Sejak 2020, Indonesia telah menanam lebih dari 265 juta mangrove. “Artinya hampir 90 ribu hektar dan sisanya akan dilaksanakan dalam dua tahun ke depan. Ini didukung juga oleh mitra strategis kita Internasional antara lain world bank,” kata Nani.

Sebelumnya, Erick Thohir saat menjadi Menteri Koordinator Bidang Kemaritiman dan Investasi (Menko Marves) ad Interim mengungkapkan, mangrove memberikan sejumlah manfaat, antara lain melindungi pantai, keanekaragaman hayati yang tinggi, dan memberikan manfaat ekonomi bagi masyarakat melalui ekowisata dan penetapan harga karbon.

"Mangrove sangat penting bagi Indonesia mengingat manfaatnya bagi lingkungan dan masyarakat, serta kemampuannya memperkuat ketahanan pesisir.

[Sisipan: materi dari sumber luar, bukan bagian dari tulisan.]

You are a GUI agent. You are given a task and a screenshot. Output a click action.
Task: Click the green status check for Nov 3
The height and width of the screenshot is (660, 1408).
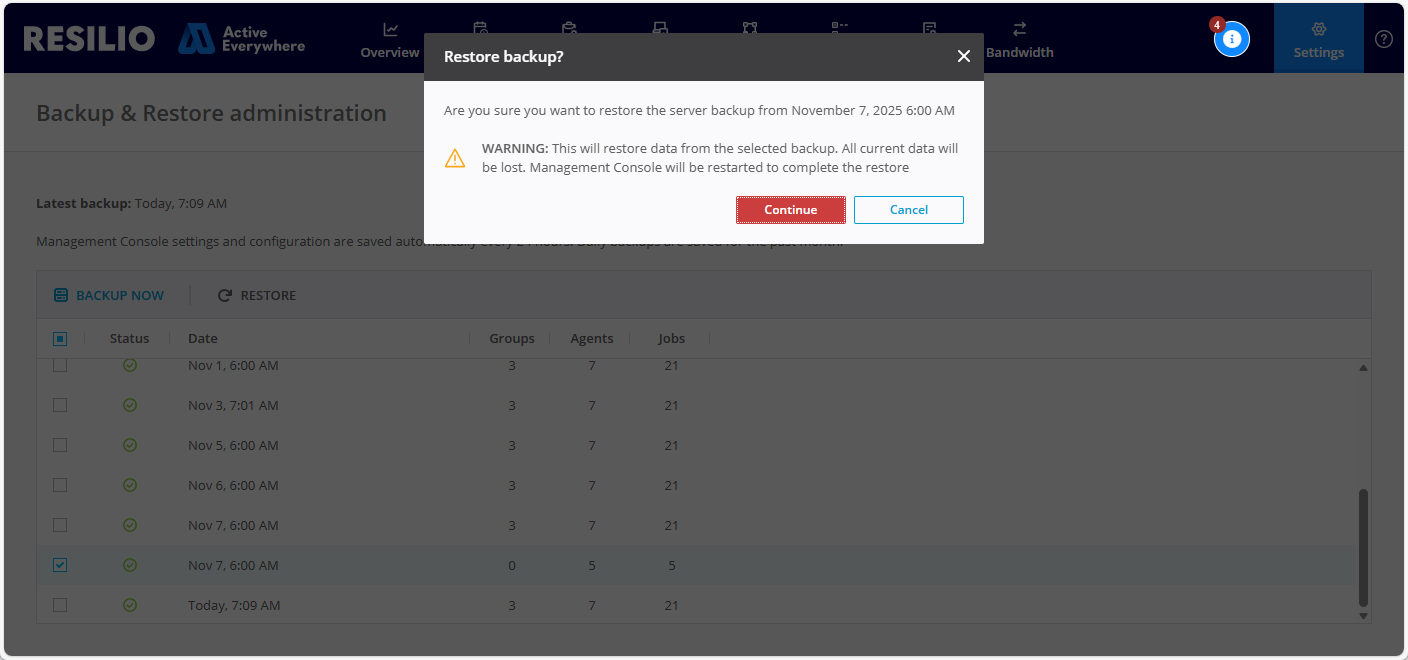(x=130, y=405)
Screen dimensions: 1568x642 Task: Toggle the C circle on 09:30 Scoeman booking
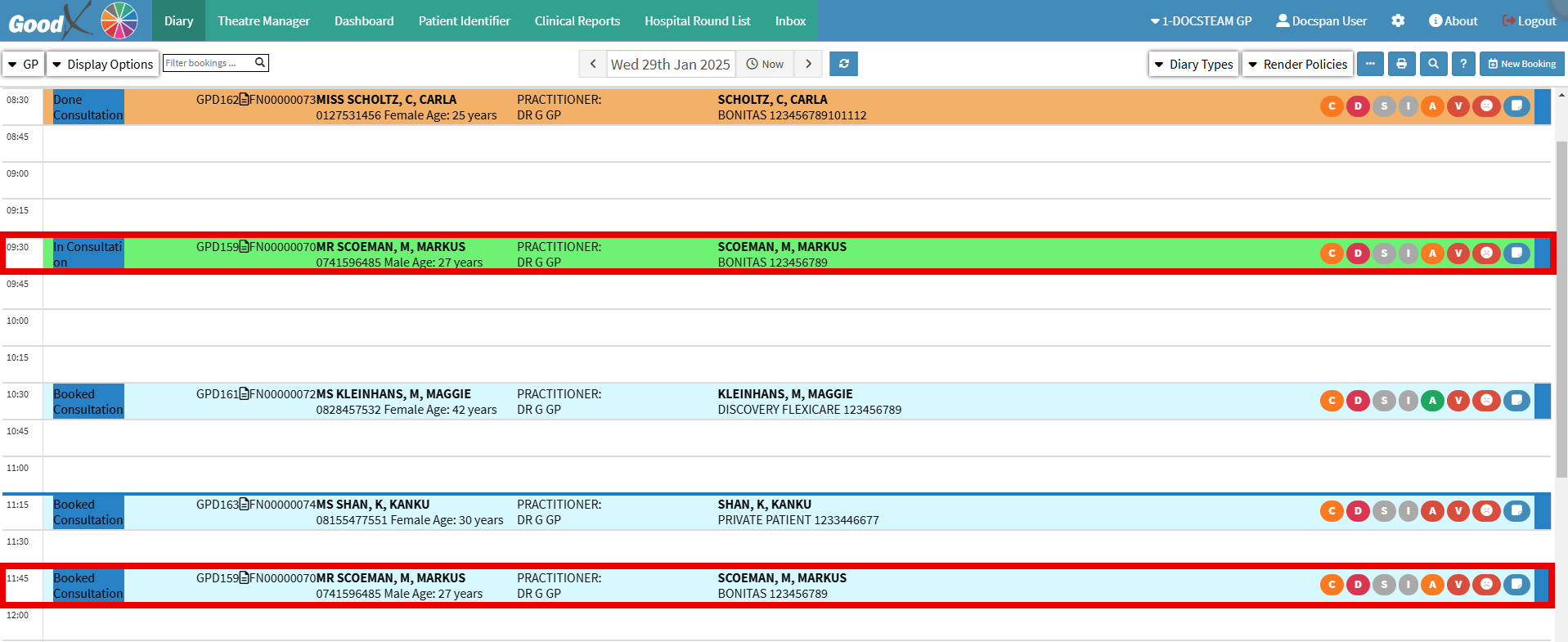(x=1332, y=254)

Sebagai solusi berbasis alam, mangrove turut serta dalam mengendalikan perubahan iklim dengan berperan sebagai paru-paru dunia melalui penyerapan dan penyimpanan blue carbon," ujar Erick Thohir dalam sesi COP28 bertajuk 'Delivering Global Action on Mangrove Restoration and Protection' di Dubai, pada Sabtu (9/12).

Erick mengatakan ekosistem mangrove di Indonesia mampu menangkap 3,3 giga ton CO2. Potensi valuasi ekonomi mangrove mencapai US$ 16,5 juta.